Once you find the line with "Where should I" in the entries below, print it and each line after it up to and including the line with "This screenshot has", exactly, without pictures.

_Data supplied_
* * * * * * *

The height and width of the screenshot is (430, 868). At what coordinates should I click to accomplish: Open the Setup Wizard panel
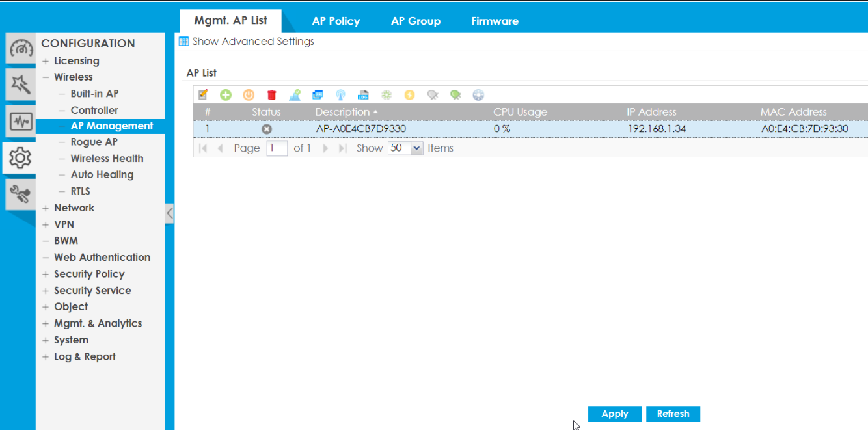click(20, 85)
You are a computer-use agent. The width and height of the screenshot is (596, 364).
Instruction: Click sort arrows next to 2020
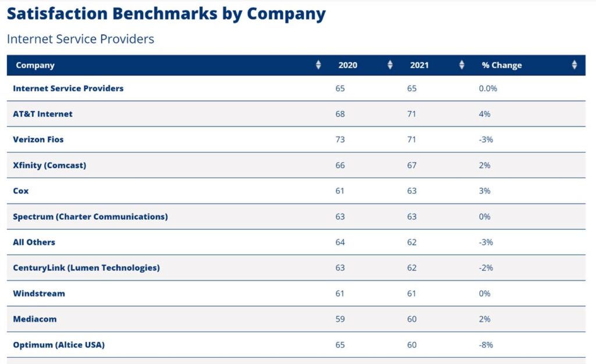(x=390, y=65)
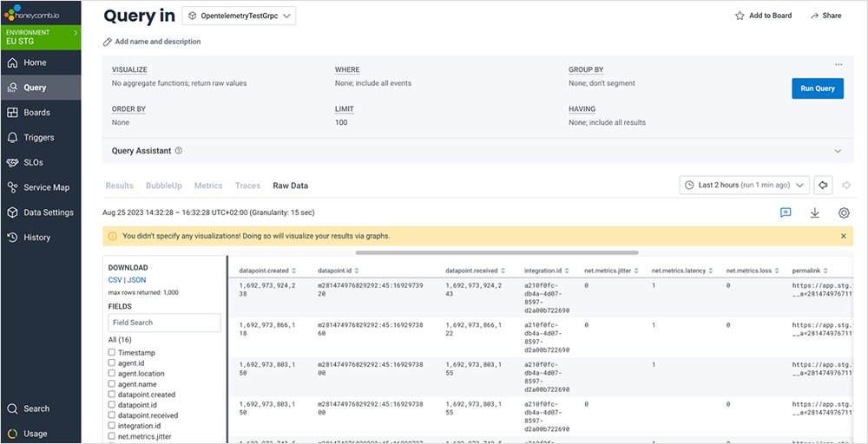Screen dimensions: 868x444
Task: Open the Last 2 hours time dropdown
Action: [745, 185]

* * * * * * *

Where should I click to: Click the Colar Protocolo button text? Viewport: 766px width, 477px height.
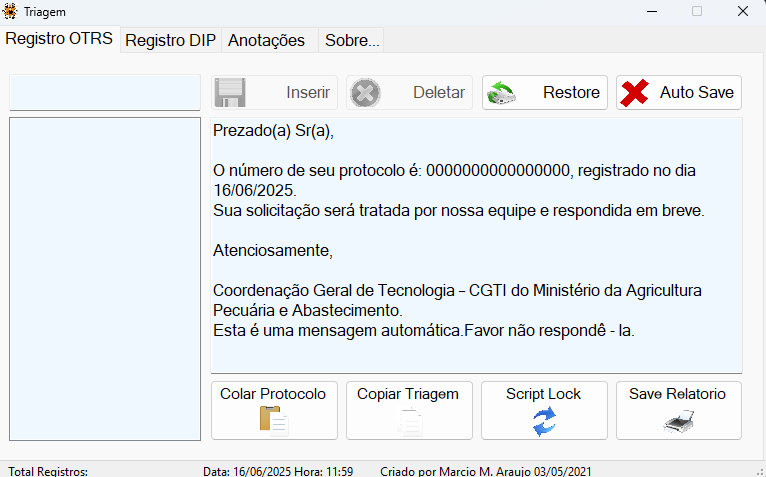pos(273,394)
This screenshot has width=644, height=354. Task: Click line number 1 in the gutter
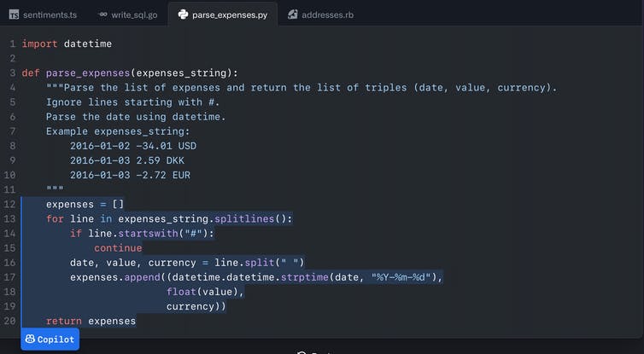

* * * * * * *

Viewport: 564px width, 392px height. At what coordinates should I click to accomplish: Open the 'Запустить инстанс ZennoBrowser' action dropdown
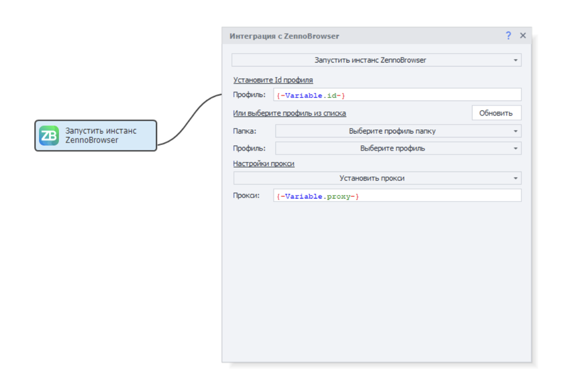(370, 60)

* * * * * * *

_Written response_
Where should I click to: Click the Colar Protocolo button text? Viewport: 766px width, 477px height.
pos(273,394)
This screenshot has width=644, height=354. Task: Click line number 1 in the gutter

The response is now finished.